Congrats to Tim Springer on the derby win &JAM


----------



## Rainmaker

Congratulations, Tim, Lauren & Troy, nice Derby to WIN, woo hoooo!


----------



## MikeBoley

AM
1 Slider/Hays (no surpirse here they are on a roll)
2 Boots/ Hank 
3 Plick/ Whorton
4 Pepper/ Fluke
RJ Hasenbeck

Congrats to a great group of AMS. Thanks to the BRC, judges and workers for hosting the trial.


----------



## Mike W.

...and Jams to Dale Willard and Ken Barton.


----------



## bakbay

Derby Results:
1st "Willie", TNT One of the Boys/ Tim Springer 
2nd "Boo", Bayou Teche Boo/ Mike Meek
3rd "Quilla", Prize and Connie's A"Quilla" Star/ Marshall Stone *puts her on National Derby List
4th "King", Ebonstar Sovereign / Tom Watson
RJ "Windy", Story's Little Texas Tornado / James Davis
Jam "Dyna", Port Bay's TNT Dynamite-Dyna / Tim Springer
Unofficial


----------



## EdA

MikeBoley said:


> AM
> 1 Slider/Hays (no surpirse here they are on a roll)
> .


no spit, she needs to take a couple of years off. What a run!


----------



## Breck

WOW nearly 30 points in a little over a month. A good number of high point dogs finished out the whole year with fewer.
Congrats on another win!


----------



## dogcommand

Once again, Congratulations go to Lauren and slider. So good to see the team continue their winning ways.


----------



## pam ingham

Wish Lauren and Slider were coming to NT - be fun to watch Slider and Holland go head to head- both great young dogs with great seasons going. But then, maybe for the locals, thank you for not showing up! Ha, great job Lauren!!


----------



## EdA

pam ingham said:


> Wish Lauren and Slider were coming to NT - be fun to watch Slider and Holland go head to head- both great young dogs with great seasons going.

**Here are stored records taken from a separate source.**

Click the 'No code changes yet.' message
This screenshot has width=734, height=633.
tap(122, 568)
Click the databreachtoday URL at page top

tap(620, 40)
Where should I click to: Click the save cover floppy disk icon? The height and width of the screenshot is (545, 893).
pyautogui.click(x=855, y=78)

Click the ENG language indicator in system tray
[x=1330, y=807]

Holland is humbled to be mentioned as a rival. While Holland would not perceive or be intimidated by a head to head with Slider his owner is happy to just go run a few field trials and enjoy having one so talented to walk to the line with.


----------



## Rainmaker

Congratulations on Holland's win, Dr. Ed, and to Lauren & Slider!


----------



## drbobsd

Rainmaker said:


> Congratulations on Holland's win, Dr. Ed, and to Lauren & Slider!


There are so many great dogs and handlers out there.

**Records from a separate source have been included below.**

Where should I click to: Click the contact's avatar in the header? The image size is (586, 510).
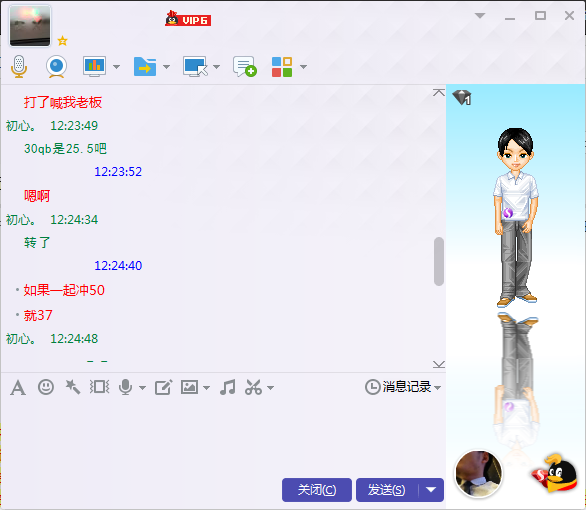click(x=30, y=25)
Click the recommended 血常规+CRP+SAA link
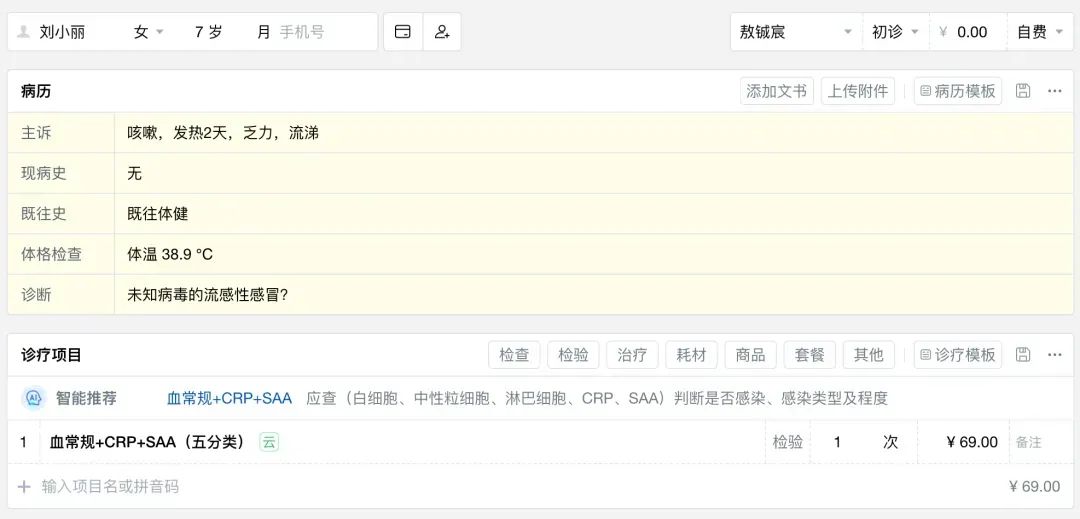1080x519 pixels. [x=229, y=398]
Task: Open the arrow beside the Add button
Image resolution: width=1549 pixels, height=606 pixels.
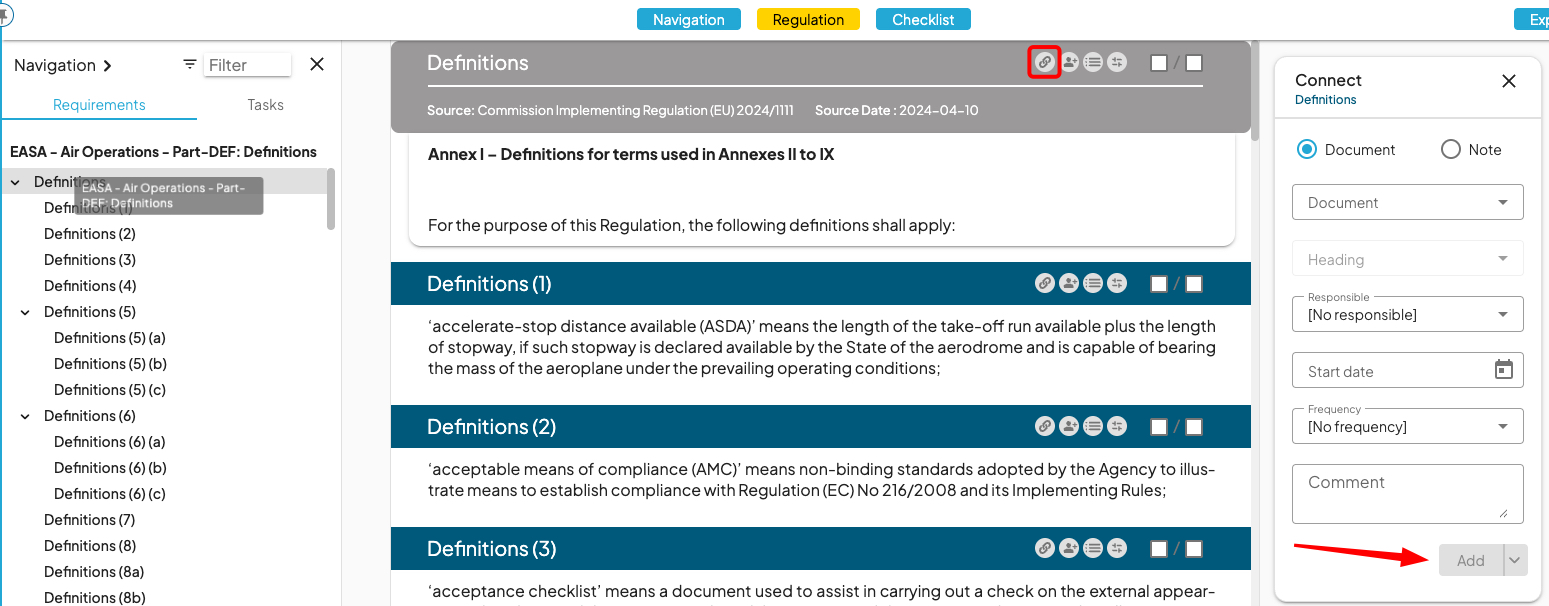Action: [x=1515, y=560]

Congrats to Vern and Oscar on RJam in Amat and Dale Willard and Tank with Jam. Hank and Boots 2nd, good job

James Davis on his RJam in derby. Tim Springer on the win.

Congrats to all who placed and finished in all stakes. And thanks to all who helped put on this large trial.


----------



## JWC

Congrats to all that ran.Special to Tom and King, Ed and Holland.


----------



## Tim West

Ed, people are saying the saying the same thing about you and Holland! Congrats on your Open win and congrats to Team Slider!


----------



## Tim West

In terms of racking up points are we seeing the next Creek Robber in Slider and the next Carbon in Holland? Comparisons have to be tossed out there....


----------



## Darin Westphal

Congratulations to Dr. Ed and Holland and also Lauren and Slider! But also big congrats to Tim Springer and Willie (and Troy/Niki Tilleraas owners) for the derby blue!! Willie has jam'ed about every derby he's run and this is his first "break through" into the points!


----------



## MikeBoley

What a pleasure it is to get to witness these dogs work (Holland and Slider). I just hope they give the rest of us a break every once in a while. 

Congrats to Marci on her Open 2nd. 

Anyone who finished or placed this weekend should be very happy. Tough test and strong field of dogs.


----------



## Bbrown

Congrats to Marshall and Quilla for making the Derby list!!!


----------



## Brad B

Congrats to Lauren and Slider, and to Marshall and Quilla for making "the list"! And a big congrats to newcomer to the FT game, Mike Meek and "Boo" for your 2nd! Very good to see great folks doing well! Keep it up!


----------